注: LC100 と新しい化学 LC0 投与量を決定するための予備的なワームの致死試験9を実施します。 - 必要な濃度 x 2 K 中 (材料表) の個々 の化学物質を希釈します。コントロールとして K 培地を使用すると、化学物質によって引き起こされる表現型変化を比較します。
- たとえば、塩化カドミウム (CdCl2) 濃度の 7 グラデーションを準備 (表 1)。2 x を準備するには、最高の濃縮水溶液 (4.64 mg/mL) は CdCl2固体粉末 K 中の 8 mL の 92.8 mg を溶解し、粉末が完全に溶解した後、10 mL を埋めます。K 培地で希釈して他の濃度レベルを準備します。
- 化学勾配のすべての濃度を 8 つ並列井戸を準備します。まあ、化学溶液 x 2 の 50 μ L が含まれています。コントロール (テーブル 2) として 8 並列井戸 K 中の少なくとも 3 つのグループを準備します。

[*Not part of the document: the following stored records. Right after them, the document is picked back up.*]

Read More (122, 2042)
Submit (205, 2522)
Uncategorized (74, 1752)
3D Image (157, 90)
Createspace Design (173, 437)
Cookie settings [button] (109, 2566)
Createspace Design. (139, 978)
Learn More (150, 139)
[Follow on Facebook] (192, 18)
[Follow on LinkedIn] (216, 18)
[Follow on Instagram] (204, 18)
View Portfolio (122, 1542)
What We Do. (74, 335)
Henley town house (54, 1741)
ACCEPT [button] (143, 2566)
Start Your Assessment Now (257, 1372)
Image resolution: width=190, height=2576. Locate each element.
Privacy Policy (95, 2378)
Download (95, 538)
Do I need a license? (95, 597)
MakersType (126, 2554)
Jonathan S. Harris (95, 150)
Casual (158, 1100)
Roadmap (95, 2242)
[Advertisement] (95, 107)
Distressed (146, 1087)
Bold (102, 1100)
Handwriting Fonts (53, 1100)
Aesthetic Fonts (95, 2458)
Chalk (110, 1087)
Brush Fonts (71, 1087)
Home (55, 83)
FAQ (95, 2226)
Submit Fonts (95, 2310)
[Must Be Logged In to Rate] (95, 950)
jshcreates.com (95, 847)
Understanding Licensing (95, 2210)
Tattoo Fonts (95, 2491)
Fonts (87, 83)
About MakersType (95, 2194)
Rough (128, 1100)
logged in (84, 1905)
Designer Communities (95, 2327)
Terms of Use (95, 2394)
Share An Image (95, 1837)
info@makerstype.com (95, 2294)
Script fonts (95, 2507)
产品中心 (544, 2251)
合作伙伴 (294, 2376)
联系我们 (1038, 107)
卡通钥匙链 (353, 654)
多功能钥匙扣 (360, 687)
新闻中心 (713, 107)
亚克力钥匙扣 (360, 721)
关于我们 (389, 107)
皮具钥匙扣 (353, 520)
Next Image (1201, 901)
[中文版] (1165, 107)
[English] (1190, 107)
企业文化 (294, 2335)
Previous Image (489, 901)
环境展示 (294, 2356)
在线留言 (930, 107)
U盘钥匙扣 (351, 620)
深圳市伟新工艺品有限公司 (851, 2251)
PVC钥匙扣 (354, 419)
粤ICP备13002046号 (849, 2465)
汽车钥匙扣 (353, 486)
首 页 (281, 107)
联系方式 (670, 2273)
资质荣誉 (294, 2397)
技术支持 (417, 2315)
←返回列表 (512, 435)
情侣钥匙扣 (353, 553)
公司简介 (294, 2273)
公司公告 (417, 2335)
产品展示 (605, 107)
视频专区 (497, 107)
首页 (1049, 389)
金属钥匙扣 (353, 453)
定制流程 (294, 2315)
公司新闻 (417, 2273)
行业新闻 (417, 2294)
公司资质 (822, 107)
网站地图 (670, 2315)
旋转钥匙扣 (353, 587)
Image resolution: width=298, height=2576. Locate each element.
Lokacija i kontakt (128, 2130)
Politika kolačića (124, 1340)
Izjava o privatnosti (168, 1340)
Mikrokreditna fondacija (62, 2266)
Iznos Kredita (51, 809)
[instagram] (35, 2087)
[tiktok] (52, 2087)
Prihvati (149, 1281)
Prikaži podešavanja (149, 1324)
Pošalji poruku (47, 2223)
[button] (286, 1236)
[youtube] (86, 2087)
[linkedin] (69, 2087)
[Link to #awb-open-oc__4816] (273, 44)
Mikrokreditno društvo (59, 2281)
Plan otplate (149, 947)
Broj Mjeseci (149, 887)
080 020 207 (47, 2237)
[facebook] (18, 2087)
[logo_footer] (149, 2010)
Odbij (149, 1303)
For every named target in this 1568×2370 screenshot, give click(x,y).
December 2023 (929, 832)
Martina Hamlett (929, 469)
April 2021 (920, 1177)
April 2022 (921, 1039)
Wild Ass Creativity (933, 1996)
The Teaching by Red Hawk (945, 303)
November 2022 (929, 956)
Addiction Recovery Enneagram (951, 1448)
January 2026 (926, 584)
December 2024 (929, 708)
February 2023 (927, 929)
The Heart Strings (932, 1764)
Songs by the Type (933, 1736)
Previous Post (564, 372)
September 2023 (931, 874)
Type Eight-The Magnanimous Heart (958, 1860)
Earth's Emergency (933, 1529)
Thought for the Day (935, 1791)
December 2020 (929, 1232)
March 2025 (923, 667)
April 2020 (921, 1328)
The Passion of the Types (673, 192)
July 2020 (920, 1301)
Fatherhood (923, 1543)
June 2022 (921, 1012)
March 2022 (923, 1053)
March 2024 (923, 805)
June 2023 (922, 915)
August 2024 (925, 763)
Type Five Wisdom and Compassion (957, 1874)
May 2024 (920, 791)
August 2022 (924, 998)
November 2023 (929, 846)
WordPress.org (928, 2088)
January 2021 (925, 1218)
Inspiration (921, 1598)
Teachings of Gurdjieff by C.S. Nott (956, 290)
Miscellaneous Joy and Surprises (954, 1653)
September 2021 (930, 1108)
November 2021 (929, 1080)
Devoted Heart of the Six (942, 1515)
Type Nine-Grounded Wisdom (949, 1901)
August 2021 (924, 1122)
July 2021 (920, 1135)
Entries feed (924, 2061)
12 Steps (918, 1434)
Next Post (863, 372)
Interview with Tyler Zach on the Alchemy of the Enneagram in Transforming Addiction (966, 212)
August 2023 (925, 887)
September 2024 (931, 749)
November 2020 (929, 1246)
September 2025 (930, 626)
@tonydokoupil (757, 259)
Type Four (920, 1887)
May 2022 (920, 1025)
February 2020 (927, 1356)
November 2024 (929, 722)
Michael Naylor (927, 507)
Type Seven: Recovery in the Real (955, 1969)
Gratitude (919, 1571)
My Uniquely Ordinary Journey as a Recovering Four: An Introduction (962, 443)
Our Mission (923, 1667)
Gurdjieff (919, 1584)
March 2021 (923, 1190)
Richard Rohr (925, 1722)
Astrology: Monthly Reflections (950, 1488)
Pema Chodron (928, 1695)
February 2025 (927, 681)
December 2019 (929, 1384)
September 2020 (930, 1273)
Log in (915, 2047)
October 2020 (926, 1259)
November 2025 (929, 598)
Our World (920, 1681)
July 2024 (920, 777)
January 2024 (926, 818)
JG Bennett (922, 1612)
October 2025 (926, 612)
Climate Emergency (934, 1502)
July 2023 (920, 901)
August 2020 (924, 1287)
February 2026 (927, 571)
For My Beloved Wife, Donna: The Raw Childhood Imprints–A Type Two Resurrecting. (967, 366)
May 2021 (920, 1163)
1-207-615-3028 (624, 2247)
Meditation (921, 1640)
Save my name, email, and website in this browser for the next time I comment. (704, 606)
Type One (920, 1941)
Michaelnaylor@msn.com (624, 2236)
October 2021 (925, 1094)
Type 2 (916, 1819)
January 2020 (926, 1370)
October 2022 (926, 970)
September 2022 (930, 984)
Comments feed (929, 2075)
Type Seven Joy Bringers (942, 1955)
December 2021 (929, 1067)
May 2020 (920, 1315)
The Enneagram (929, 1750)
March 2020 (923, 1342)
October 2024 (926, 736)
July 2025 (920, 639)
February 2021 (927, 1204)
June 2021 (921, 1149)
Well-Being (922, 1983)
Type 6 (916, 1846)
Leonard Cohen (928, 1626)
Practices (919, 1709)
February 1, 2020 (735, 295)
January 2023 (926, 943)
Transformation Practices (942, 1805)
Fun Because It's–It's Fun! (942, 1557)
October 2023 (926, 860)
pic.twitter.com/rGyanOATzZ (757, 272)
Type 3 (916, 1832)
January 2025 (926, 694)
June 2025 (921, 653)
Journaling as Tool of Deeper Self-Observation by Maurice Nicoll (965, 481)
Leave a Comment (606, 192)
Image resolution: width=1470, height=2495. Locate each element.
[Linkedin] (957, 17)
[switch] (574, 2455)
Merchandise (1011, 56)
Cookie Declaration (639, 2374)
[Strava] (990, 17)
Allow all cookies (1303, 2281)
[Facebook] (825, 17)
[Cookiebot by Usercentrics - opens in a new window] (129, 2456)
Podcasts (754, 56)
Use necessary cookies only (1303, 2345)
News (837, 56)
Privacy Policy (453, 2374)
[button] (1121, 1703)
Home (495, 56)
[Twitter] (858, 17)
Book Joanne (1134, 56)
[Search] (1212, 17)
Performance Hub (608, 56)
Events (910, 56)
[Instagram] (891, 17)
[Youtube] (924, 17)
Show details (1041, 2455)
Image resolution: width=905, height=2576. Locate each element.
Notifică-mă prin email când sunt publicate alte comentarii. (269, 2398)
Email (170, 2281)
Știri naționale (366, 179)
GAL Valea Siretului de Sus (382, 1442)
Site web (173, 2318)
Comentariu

注: 簡単に言えば、作業ソリューション × 2 の 500 μ L のボリュームは個々 の化学物質の単回投与に必要です。
2. ワームの準備
- 野生型 N2 ワームおよびエシェリヒア属大腸菌OP50 系統線虫の遺伝学センター (CGC) から取得します。
- 同期の L4 ワームを取得します。
- ストリーク プレートからエシェリヒア属大腸菌OP50 のシングル コロニーをピックアップします。無菌流体培養基 LB の 100 mL のコロニーを接種して、37 ° C で一晩成長
注:エシェリヒア属大腸菌OP50 ソリューションは線虫の成長媒体 (NGM、材料表) プレートに播種の準備ができました。 - 90 mm プラスチック ペトリ プレートに NGM を注ぐ。シードのエシェリヒア属大腸菌OP50 ソリューション 300 μ L、各プレートを注入後一日。20 ° C で OP50 で NGM プレートに N2 ワーム ワームのほとんどが大人の段階に達するまで約 2 〜 3 日間インキュベートします。
- 収穫妊娠ワームを 15 mL 滅菌円錐形遠心分離機管滅菌 H2o.ワームを少なくとも 2 分間落ち着く、H2O を吸引、漂白剤バッファー (材料表) の 5 mL を追加しなさい
- 渦 5 分チューブ スピン 30 用チューブ (1,300 x g) で卵をペレットし、上澄みを廃棄します。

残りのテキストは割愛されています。